The main requirement in developing these stands was to ensure high quality balancing of assembled pump high-speed turbine rotors (in their own bearings) at the operating speed, which can be 42,000 – 60,000 rpm for various types of pumps.
The actual value of the residual rotor imbalance had to meet the requirements for rotors of the 1st accuracy class in accordance with the GOST 22061-76.
The design of the stands under consideration is schematically presented in Fig. 1
As in the previous case, the stand is executed in the form of a rectangular platform 1 installed on 4 cylindrical springs 2.
It should be noted that the design and manufacture of the platform provided the longitudinal and transverse ribs, which contributed to the highest rigidity while minimizing the platform weight.

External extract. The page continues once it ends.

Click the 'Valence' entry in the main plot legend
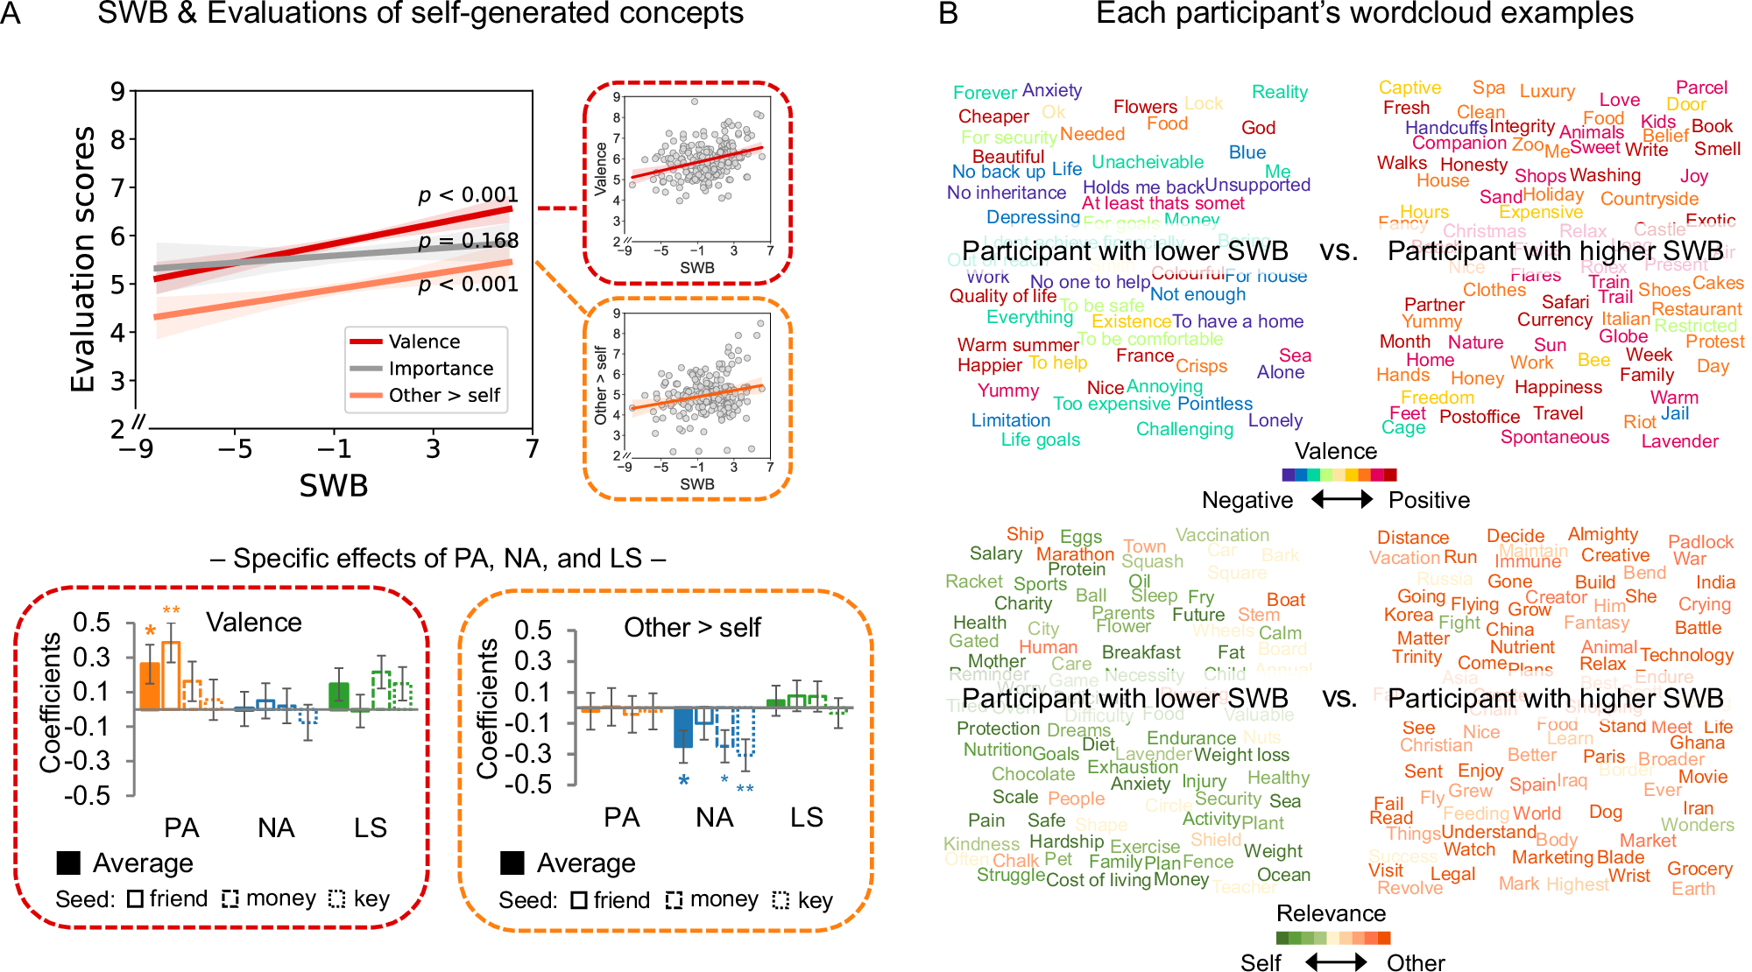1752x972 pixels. pos(424,342)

This resulted into high stand vulnerability to the imbalance forces with simultaneous eliminating danger of platform resonance oscillations (bending, torsional, etc.) in the whole rotation rate range of the pumps when balancing.

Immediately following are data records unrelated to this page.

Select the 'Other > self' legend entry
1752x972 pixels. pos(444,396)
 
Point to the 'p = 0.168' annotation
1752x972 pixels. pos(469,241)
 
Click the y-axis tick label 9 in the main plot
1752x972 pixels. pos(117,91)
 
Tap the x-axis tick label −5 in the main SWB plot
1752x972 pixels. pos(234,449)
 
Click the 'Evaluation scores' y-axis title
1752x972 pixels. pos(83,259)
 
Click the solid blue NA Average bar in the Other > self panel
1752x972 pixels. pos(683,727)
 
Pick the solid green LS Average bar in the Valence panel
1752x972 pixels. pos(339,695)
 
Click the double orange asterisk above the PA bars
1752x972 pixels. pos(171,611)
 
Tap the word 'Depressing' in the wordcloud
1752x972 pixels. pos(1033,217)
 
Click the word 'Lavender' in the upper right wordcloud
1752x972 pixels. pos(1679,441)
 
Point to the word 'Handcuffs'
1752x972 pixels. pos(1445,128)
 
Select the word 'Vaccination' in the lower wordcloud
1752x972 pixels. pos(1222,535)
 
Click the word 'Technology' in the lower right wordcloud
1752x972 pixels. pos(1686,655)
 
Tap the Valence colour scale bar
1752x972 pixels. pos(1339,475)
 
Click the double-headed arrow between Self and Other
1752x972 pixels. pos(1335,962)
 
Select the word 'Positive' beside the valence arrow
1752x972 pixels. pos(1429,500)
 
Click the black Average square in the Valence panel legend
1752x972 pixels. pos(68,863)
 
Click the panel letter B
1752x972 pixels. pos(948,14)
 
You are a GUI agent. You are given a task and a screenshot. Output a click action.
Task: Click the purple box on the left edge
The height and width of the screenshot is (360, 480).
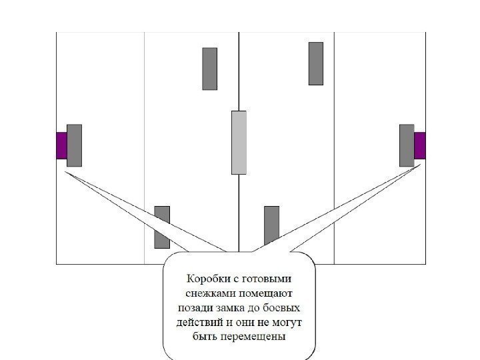(x=61, y=145)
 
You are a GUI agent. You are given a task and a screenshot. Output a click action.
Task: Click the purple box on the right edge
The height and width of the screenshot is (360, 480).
(x=419, y=145)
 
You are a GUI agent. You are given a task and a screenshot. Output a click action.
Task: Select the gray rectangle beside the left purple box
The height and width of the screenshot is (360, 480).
(x=74, y=145)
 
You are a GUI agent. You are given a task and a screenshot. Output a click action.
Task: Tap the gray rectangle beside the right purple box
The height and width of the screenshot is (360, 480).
(x=407, y=145)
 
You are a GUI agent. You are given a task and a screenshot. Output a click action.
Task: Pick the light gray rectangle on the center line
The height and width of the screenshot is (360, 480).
(x=239, y=143)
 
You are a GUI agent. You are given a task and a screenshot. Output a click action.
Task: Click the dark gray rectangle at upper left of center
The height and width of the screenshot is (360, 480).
(x=209, y=69)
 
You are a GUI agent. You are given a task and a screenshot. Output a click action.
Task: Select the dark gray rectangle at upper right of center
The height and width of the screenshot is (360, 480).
(x=316, y=63)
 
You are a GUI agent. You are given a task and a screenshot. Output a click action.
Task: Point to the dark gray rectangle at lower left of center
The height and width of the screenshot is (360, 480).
(x=162, y=227)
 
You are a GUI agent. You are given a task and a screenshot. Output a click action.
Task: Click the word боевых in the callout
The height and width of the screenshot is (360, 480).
(x=283, y=308)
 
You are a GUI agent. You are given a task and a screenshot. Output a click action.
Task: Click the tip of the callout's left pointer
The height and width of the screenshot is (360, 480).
(x=65, y=172)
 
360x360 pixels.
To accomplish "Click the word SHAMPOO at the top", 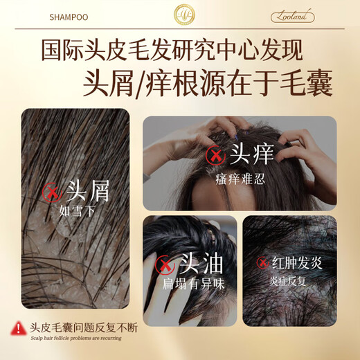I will (68, 15).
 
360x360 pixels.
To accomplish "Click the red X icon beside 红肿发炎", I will (262, 262).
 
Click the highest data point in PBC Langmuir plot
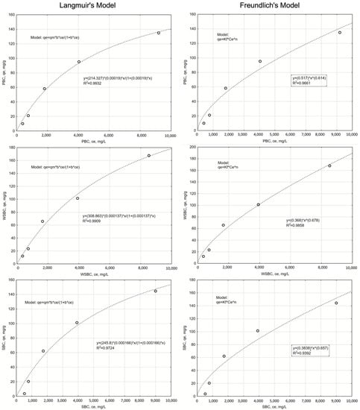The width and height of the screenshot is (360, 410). (x=158, y=33)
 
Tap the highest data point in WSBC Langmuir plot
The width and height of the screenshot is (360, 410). (x=148, y=156)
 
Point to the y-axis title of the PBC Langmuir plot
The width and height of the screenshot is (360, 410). (x=4, y=73)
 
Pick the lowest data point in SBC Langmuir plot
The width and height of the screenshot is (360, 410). (x=24, y=394)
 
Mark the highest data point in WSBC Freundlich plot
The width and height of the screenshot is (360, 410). (x=329, y=165)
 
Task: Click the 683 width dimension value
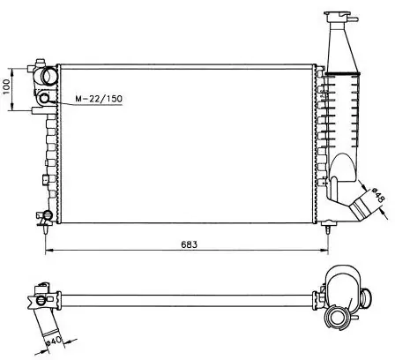click(x=189, y=244)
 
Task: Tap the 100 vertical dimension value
click(x=6, y=86)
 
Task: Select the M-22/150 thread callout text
click(x=99, y=99)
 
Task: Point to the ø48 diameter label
click(x=378, y=195)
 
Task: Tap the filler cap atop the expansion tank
click(x=337, y=15)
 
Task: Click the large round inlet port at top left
click(x=48, y=75)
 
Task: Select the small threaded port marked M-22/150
click(x=45, y=98)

The platform has a fixed cylindrical base 3, onto which a balanced pump 4 is mounted.
The pump is closed with a special cover 5, with the phase angle sensor 6, which is part of the measuring system of the stand.
Besides, the measuring system includes two vibration sensors 7 and 8, installed on the base and the cover respectively.
All the sensors are connected to the corresponding inputs of the measuring and computing unit 9, which carry out vibration measurements and adjusting weights characteristics calculation.
Apart from the stand development, to achieve the required quality of vacuum pumps rotors balancing, a special technology was required, which included two main stages.
At the first stage, when the pump rotor rotation rate does not exceed 8,000 rpm with the rotor being rigid, the main components of its power and couple imbalance are compensated. At the same time, our devices help to reach the level of residual vibration of no more than 0.01 mm/s in the frequency range from 3,500 to 8,000 rpm.
After that, at the second stage, the rotor is balanced again at an operating frequency of 42,000 or 60,000 rpm, depending on the pump design.
At this rate, exceeding the critical rotation rate, the pump rotor becomes flexible and deformed.
As a result, the additional balancing is required to compensate for the imbalance occurred.
The level of rotor residual vibration, after additional balancing, does not exceed 0.3 mm/s at a rotation rate of 42,000 (60,000) rpm, which guarantees a long-term trouble-free vacuum pump operation.
The time for full balancing cycle of this unique device usually does not exceed 30 minutes.